They usually don’t skype every day; it’s nothing out of the ordinary for them not to be in touch for a while. That silence, though, is usually interspersed with texts from Yuri or tagged posts on Instagram, direct messages on Twitter.
Now, there’s nothing but silence.
On the fourth day, Yuri calls Otabek as soon as the computer automatically logs him into Skype. After a moment of hesitation, Otabek picks up.
The room behind Yuri looks unfamiliar. It’s not the usual bedroom or the common area in his and Mila’s apartment, and it’s not their tiny, white-tiled kitchen. Instead, it looks like a different kitchen, with wood paneling and dark tile on the walls.
“Yo,” Yuri says by way of hello.
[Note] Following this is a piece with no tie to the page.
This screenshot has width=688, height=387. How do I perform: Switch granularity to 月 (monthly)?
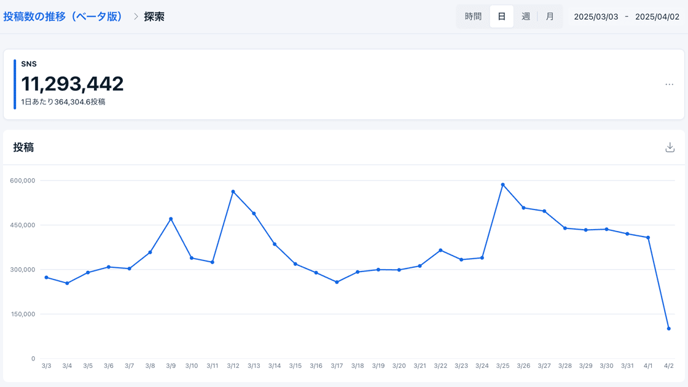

He doesn’t look in any way out of the ordinary, and he doesn’t shy away from Otabek’s gaze. The only difference is that now Otabek knows what his dick looks like when it’s hard.
“Where are you?” he asks in a neutral tone. “That’s not your apartment, right?”
He doesn’t expect the way Yuri’s entire face lights up.
“I’m in Moscow, visiting Grandpa,” he says. “I’m going back tomorrow morning.”
That, at least, explains the dated décor and the lack of Koshka lounging around in the background, but not why Yuri would take time off from training in the middle of the week to spend four hours on a train from Saint Petersburg to Moscow just to return the next day.
“It’s Grandpa’s birthday,” Yuri supplies. His t-shirt is slipping off his shoulder, exposing the collarbone.
Before he can say anything, though, there’s the sound of the front door opening and closing, and a booming male voice saying, “Yurochka, come help me with the groceries!”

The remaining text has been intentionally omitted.